* TRY IT
Please restate, word for word, the lines below that begin at the one with "The image size is (2558, 1442)." and end at the one with "Given: Click the Scripts scroll icon". Leave out all other lines.

(TASK INPUT Opens)

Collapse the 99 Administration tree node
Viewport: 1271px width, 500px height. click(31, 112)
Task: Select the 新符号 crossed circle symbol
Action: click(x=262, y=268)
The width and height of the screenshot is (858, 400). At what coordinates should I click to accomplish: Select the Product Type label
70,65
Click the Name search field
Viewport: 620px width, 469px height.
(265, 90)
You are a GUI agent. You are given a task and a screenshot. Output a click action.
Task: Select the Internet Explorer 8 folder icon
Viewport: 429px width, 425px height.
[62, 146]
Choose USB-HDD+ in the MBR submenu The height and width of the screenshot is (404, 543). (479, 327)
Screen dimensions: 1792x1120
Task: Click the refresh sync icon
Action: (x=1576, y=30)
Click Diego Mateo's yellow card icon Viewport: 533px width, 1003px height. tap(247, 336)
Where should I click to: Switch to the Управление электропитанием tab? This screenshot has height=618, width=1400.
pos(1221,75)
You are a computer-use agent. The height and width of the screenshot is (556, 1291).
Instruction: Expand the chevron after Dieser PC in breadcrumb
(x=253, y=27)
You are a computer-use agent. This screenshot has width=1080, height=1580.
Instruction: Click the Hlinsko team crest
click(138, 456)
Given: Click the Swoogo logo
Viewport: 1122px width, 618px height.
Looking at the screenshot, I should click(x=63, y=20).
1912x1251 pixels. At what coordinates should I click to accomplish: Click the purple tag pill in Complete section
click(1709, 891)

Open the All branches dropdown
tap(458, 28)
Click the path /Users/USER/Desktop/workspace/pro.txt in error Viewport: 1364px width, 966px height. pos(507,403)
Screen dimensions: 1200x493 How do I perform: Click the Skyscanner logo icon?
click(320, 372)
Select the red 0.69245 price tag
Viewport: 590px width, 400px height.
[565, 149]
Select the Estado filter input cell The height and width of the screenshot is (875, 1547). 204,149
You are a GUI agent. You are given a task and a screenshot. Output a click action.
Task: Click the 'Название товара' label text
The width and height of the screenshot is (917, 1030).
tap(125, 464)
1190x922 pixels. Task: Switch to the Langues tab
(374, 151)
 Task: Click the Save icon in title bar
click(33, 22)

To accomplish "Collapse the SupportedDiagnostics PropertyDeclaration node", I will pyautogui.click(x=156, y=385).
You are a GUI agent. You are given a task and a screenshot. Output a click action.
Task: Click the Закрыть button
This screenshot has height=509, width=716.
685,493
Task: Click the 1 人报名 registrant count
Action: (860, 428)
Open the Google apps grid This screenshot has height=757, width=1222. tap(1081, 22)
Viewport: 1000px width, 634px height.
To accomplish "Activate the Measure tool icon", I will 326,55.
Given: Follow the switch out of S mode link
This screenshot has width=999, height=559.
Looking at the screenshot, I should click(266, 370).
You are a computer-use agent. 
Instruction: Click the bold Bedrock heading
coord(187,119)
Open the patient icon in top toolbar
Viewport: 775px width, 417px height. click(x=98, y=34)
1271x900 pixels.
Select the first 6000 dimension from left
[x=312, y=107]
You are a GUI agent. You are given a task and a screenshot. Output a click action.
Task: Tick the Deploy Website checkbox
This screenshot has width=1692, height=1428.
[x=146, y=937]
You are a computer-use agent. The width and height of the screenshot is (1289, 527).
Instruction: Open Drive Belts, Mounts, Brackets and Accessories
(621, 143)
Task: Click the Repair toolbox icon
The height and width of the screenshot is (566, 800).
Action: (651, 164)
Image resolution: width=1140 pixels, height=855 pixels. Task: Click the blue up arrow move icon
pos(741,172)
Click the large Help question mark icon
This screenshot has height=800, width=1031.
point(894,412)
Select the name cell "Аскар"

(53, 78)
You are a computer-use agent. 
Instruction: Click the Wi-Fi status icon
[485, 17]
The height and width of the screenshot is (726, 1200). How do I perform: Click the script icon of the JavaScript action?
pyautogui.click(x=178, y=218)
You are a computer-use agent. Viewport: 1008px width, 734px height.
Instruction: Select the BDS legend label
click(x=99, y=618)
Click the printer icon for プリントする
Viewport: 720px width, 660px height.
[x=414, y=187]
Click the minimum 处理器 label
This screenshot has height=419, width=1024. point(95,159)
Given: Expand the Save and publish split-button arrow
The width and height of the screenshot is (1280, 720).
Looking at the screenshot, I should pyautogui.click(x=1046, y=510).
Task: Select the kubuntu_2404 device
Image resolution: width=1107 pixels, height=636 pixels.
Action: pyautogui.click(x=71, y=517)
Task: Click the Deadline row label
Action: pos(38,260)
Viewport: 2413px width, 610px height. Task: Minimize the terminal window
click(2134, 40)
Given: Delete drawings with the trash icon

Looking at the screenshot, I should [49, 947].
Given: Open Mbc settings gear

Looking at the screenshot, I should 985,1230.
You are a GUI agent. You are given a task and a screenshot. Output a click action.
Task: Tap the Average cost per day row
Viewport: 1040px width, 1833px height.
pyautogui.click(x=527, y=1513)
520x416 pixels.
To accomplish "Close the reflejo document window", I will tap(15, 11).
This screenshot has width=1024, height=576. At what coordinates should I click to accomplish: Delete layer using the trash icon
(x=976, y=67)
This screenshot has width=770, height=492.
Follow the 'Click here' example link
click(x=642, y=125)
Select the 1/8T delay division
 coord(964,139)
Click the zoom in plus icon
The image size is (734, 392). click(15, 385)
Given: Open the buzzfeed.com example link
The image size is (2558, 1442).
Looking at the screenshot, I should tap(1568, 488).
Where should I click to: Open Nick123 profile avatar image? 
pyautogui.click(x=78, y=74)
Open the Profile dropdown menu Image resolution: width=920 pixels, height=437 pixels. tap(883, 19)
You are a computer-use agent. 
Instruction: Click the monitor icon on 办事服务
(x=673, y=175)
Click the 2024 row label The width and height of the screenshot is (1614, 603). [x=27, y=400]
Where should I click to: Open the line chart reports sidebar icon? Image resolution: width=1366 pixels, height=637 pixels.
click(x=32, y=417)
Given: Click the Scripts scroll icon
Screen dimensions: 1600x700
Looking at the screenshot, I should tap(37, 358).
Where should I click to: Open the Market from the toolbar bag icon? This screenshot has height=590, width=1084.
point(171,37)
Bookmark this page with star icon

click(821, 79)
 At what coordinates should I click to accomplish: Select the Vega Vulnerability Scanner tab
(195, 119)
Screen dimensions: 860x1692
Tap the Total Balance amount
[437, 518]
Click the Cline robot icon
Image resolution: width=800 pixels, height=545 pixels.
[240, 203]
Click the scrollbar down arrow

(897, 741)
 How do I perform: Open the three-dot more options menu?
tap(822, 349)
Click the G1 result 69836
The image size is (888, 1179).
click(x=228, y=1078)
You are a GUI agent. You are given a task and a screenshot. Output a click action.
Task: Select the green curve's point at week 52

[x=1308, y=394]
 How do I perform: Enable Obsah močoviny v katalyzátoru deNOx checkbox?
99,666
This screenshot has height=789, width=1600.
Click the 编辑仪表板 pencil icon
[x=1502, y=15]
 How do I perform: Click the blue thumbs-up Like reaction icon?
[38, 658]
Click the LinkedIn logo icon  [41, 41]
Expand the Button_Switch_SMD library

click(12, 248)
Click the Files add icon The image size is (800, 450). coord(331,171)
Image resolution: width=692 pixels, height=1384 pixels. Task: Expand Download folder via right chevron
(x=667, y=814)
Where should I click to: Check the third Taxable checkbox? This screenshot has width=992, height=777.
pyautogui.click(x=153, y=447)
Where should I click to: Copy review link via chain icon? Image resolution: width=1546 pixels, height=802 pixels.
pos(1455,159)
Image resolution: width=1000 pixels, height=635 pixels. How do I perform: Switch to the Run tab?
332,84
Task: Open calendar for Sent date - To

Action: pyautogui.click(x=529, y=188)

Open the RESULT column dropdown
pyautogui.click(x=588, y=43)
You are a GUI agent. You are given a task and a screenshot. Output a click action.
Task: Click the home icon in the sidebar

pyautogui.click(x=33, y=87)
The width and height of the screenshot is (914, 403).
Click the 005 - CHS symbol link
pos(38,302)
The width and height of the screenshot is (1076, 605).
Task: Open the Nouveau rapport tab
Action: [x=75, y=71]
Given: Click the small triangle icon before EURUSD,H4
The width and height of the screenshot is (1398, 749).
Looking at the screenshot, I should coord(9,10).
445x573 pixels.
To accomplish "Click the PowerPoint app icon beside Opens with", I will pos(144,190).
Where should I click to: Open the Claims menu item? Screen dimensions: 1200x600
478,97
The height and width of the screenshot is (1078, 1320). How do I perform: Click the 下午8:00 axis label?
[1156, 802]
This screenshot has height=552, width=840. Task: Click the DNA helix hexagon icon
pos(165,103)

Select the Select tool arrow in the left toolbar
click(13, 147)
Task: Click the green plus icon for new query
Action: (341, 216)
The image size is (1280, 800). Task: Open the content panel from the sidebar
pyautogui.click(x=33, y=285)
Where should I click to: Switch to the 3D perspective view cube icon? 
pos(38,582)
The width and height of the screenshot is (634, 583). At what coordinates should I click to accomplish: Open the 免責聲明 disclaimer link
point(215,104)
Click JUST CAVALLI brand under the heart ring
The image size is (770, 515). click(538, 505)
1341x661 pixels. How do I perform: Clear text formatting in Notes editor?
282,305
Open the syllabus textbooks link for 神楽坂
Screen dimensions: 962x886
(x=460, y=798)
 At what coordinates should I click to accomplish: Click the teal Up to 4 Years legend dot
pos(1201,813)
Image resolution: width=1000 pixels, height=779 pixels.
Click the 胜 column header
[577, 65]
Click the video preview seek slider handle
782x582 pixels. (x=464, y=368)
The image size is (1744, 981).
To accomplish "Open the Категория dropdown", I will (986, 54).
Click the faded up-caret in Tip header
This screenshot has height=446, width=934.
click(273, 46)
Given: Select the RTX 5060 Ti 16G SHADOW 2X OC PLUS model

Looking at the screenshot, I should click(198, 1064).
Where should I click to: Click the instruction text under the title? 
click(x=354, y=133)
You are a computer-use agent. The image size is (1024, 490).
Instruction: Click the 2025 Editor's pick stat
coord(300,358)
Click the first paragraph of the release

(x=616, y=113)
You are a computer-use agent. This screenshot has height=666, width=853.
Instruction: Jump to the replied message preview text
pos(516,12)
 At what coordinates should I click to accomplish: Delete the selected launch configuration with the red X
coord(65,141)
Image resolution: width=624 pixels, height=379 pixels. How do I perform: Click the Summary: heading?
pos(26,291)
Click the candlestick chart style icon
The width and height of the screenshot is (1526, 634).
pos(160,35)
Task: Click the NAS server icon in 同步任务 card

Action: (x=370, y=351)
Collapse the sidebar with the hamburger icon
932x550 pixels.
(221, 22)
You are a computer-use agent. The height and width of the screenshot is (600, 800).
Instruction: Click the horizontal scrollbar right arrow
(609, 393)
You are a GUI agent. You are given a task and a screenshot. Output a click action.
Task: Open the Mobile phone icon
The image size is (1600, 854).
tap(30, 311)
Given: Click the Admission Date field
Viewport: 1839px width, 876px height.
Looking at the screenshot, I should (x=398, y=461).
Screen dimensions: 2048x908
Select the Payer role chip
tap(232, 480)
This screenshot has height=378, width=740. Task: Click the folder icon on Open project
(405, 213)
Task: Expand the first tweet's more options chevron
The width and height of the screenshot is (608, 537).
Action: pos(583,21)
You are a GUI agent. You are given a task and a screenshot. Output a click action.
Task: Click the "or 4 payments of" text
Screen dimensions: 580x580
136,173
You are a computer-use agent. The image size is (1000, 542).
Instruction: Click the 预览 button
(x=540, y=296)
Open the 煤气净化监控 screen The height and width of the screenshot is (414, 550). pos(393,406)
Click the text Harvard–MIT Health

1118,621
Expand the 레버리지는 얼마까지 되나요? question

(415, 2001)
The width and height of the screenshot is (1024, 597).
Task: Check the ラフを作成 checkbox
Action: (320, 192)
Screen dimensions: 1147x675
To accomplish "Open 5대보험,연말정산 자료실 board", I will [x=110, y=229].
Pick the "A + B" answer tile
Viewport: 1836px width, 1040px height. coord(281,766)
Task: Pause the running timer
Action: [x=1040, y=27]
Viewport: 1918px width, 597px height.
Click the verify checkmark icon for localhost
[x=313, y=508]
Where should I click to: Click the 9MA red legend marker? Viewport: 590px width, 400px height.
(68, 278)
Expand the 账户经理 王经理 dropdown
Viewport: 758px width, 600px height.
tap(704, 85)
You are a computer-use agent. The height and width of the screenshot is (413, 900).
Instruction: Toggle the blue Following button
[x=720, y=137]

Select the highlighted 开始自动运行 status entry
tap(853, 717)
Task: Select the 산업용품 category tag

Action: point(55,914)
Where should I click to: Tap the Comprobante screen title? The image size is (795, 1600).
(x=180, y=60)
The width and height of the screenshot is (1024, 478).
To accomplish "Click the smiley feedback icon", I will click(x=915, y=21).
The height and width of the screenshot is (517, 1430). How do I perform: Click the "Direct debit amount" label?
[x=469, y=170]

(TASK INPUT Closes)

* WRITTEN ANSWER
The image size is (2558, 1442).
Looking at the screenshot, I should tap(1568, 488).
Where should I click to: Open Nick123 profile avatar image? 
pyautogui.click(x=78, y=74)
Open the Profile dropdown menu Image resolution: width=920 pixels, height=437 pixels. tap(883, 19)
You are a computer-use agent. 
Instruction: Click the monitor icon on 办事服务
(x=673, y=175)
Click the 2024 row label The width and height of the screenshot is (1614, 603). [x=27, y=400]
Where should I click to: Open the line chart reports sidebar icon? Image resolution: width=1366 pixels, height=637 pixels.
click(x=32, y=417)
Given: Click the Scripts scroll icon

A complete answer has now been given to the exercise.